• Essential Questions and Core Reading by Grade Level
     
    Ninth Grade: The works that students study during the ninth-grade year come from a variety of cultures and societies and from a wide range of time periods, but the worlds in which they take place nevertheless have much in common. The course focuses on the hero's journey, the classic monomyth articulated by Joseph Campbell in Hero With a Thousand Faces. Students explore how the hero, called to a journey of adventure and danger, acquires self-knowledge and faces encounters with mortality. These themes invite students to consider their own journeys through life as they begin the adventure of high school.

    Representative texts: The Odyssey; A Midsummer Night's Dream; Of Mice and Men; The Catcher in the Rye; Another Brooklyn; Greek and Assyrian mythology; short stories and poetry.
     

    Tenth Grade: The literature for this course builds on the ninth-grade study of the hero's journey by exploring what happens when the hero has to operate as part of a group. What happens when the values of the individual clash with those of the larger society? What happens when the codes and laws of a society clash with one another? How do these conflicts play out in the debate over the nature of law and in the struggle to achieve justice?

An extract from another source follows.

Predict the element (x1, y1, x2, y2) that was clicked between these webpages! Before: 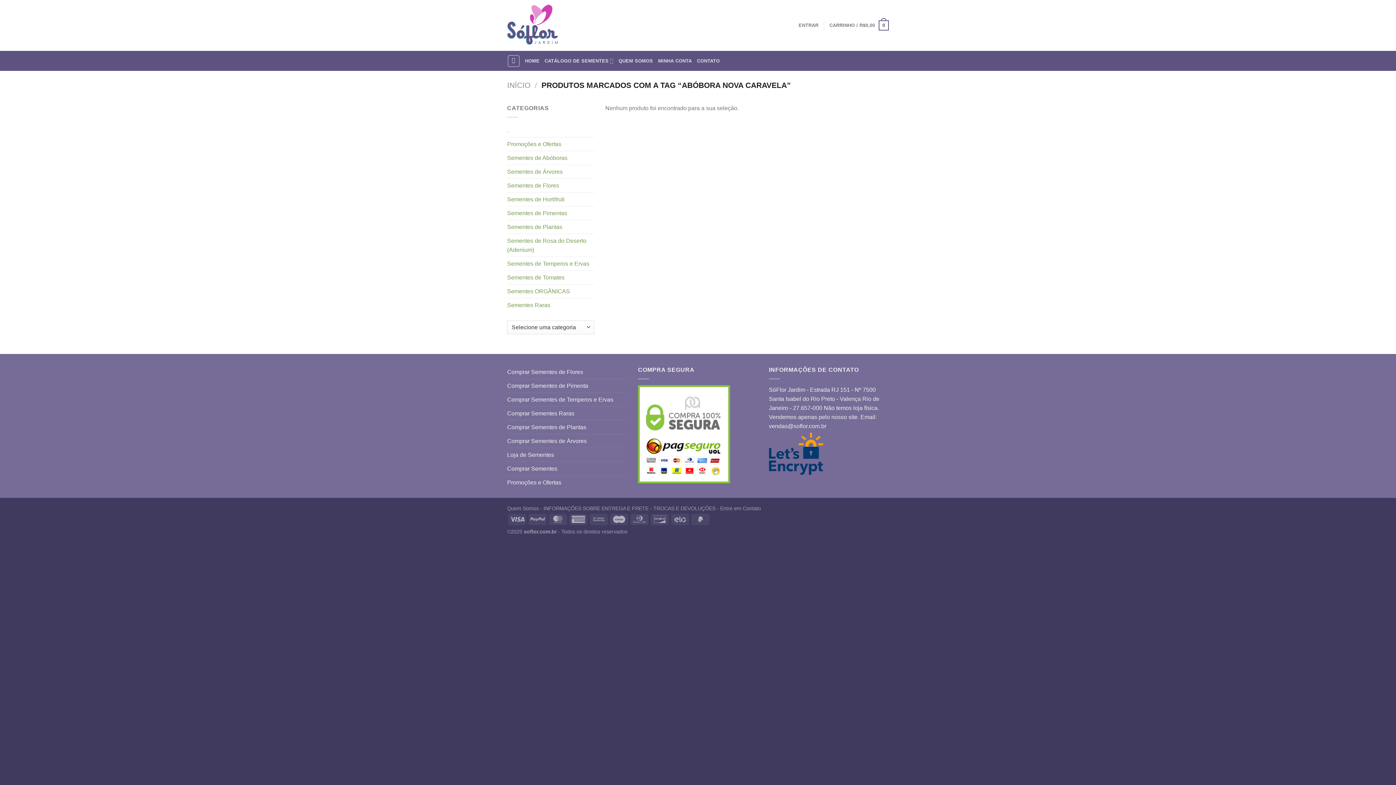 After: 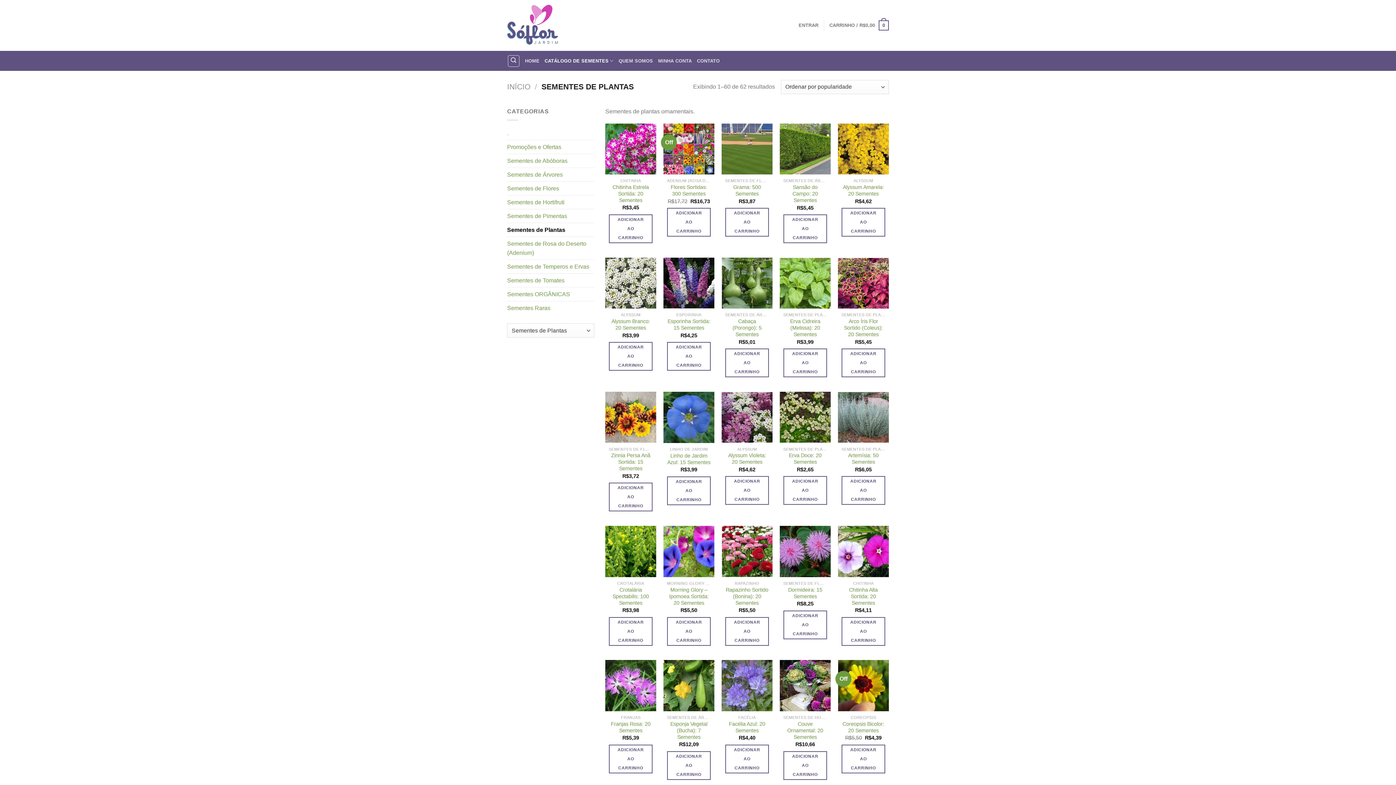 Action: bbox: (507, 420, 586, 434) label: Comprar Sementes de PlantasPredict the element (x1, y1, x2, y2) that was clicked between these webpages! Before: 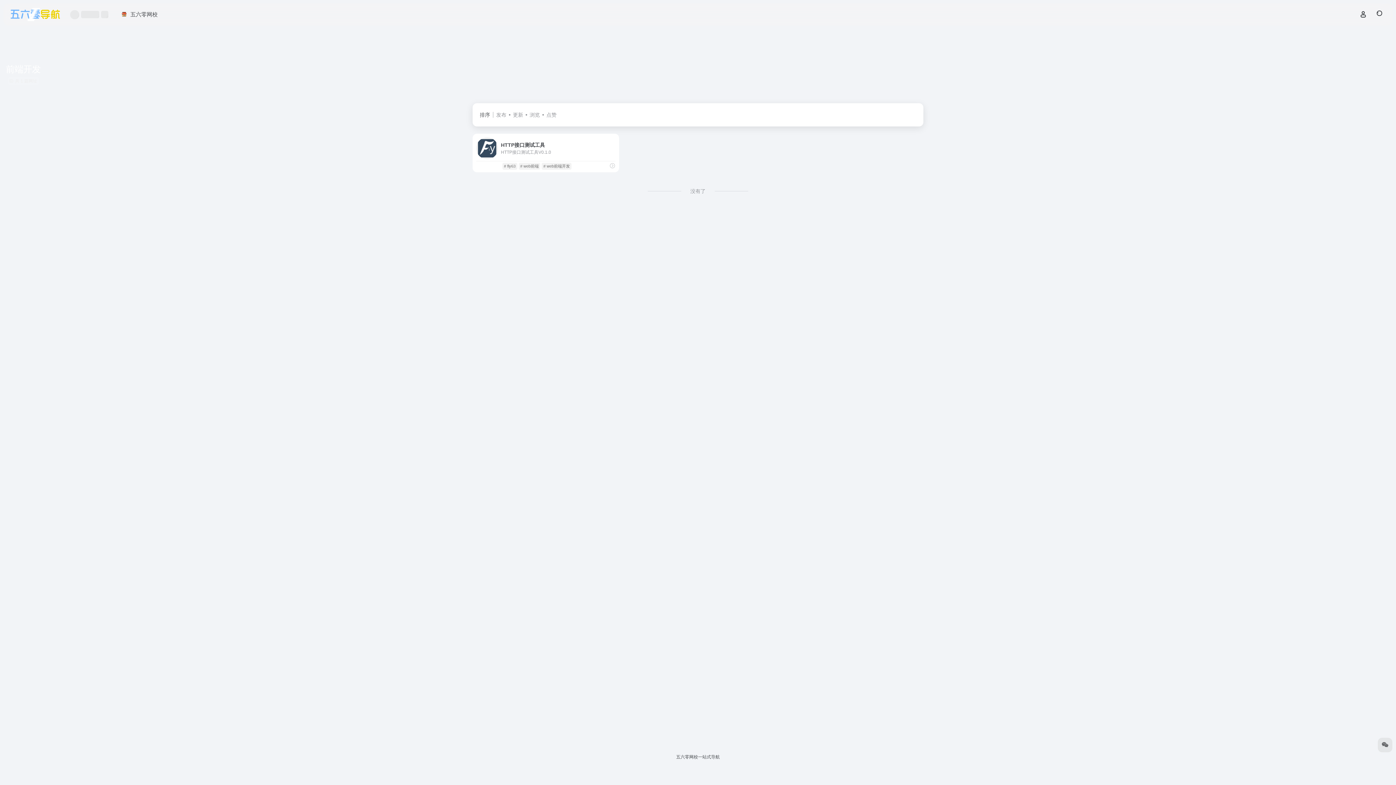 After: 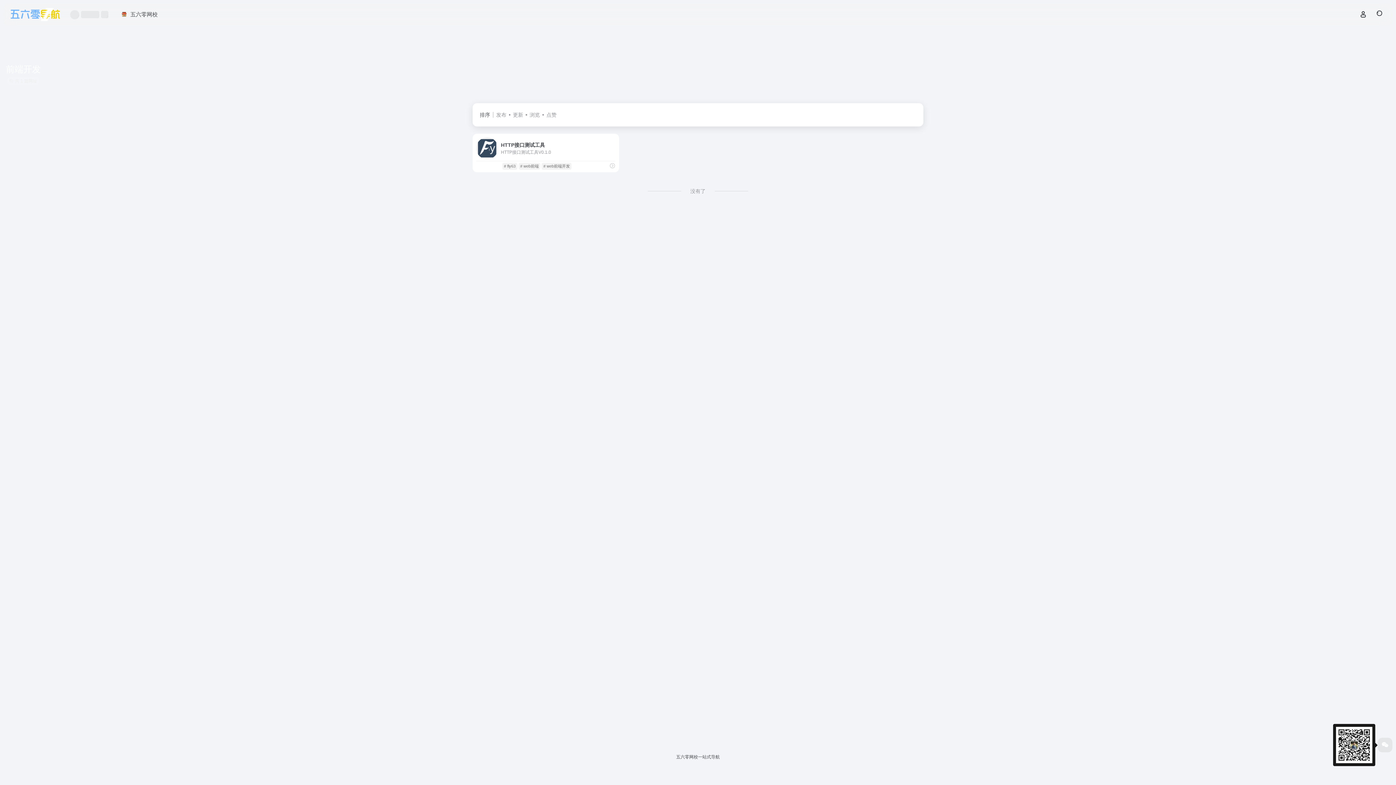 Action: bbox: (1378, 738, 1392, 752)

In short, why do individuals choose what they choose, and what are the consequences of those decisions?

    Representative texts: Antigone; Macbeth; Black Boy; To Kill a Mockingbird; A Separate Peace; Lord of the Flies; Montana, 1948; The Laramie Project; short stories and poetry.
     
     
    Eleventh Grade: What does it mean to be an American? How has this definition changed over the centuries? How does the story of the American Dream both liberate and constrain? Who has access to that Dream?

    Representative texts: The Scarlet Letter; excerpts from the Transcendentalists; The Narrative of the Life of Frederick Douglass; Into the Wild; The Great Gatsby; Passing; Death of a Salesman; The Crucible; Beloved; poetry and essays by American authors.
     
     
    Twelfth Grade: How have forms of communication changed over time? How have these changes shaped and reshaped the form and content of literature and the arts in general? In short, how do media and meaning interact, intertwine, and even interfere with each other?

    Representative texts: Oedipus; Hamlet; Doubt; The Metamorphosis; Interior: Chinatown; Atonement; personal essays; world poetry.
     
     
    Summary: These questions attempt to address the timeless admonition above the entrance to the temple at Delphi—“Know Thyself”—by exploring the tension between our desire to be part of groups that meet our basic social needs and our recognition that no two people are exactly alike, that each of us is an individual with unique talents, interests, and values. As students work to define their unique identities, and to be members of groups, they journey toward adulthood.